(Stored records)

::::

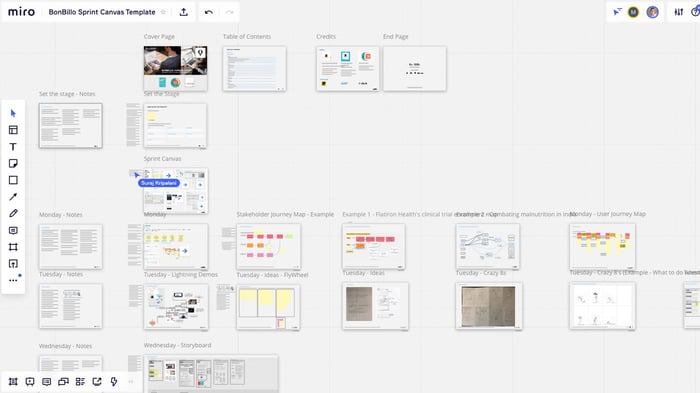The width and height of the screenshot is (700, 393).
Task: Collapse the bottom toolbar with chevron
Action: point(131,381)
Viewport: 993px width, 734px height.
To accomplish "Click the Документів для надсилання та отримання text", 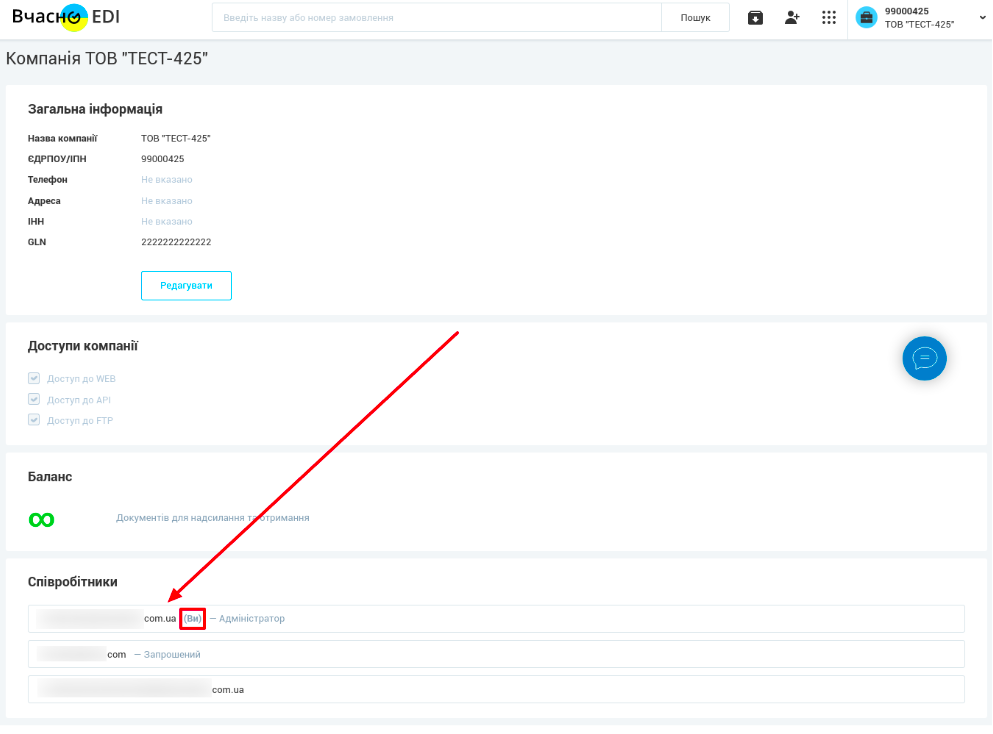I will tap(212, 518).
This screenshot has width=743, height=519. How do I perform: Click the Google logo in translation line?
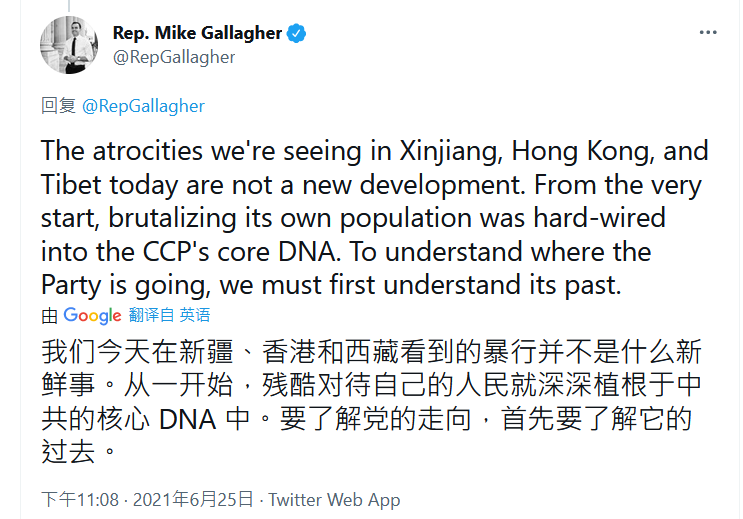pyautogui.click(x=92, y=315)
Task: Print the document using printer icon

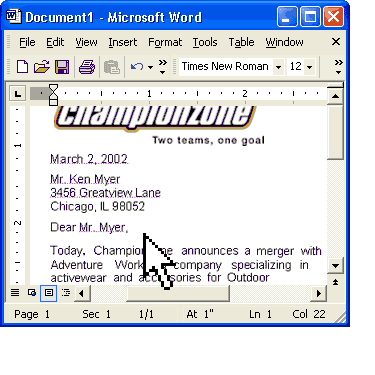Action: coord(87,67)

::::

§ **Instructions to follow**:
Please transcribe, with no additions, the lines starting at the one that contains "This screenshot has" and running through the last line of the entries, inclusive. Leave the pictures out.

§ **Finished task**:
This screenshot has width=743, height=519. How do I perform: Click the Google logo in translation line?
pyautogui.click(x=92, y=315)
Task: Print the document using printer icon

Action: coord(87,67)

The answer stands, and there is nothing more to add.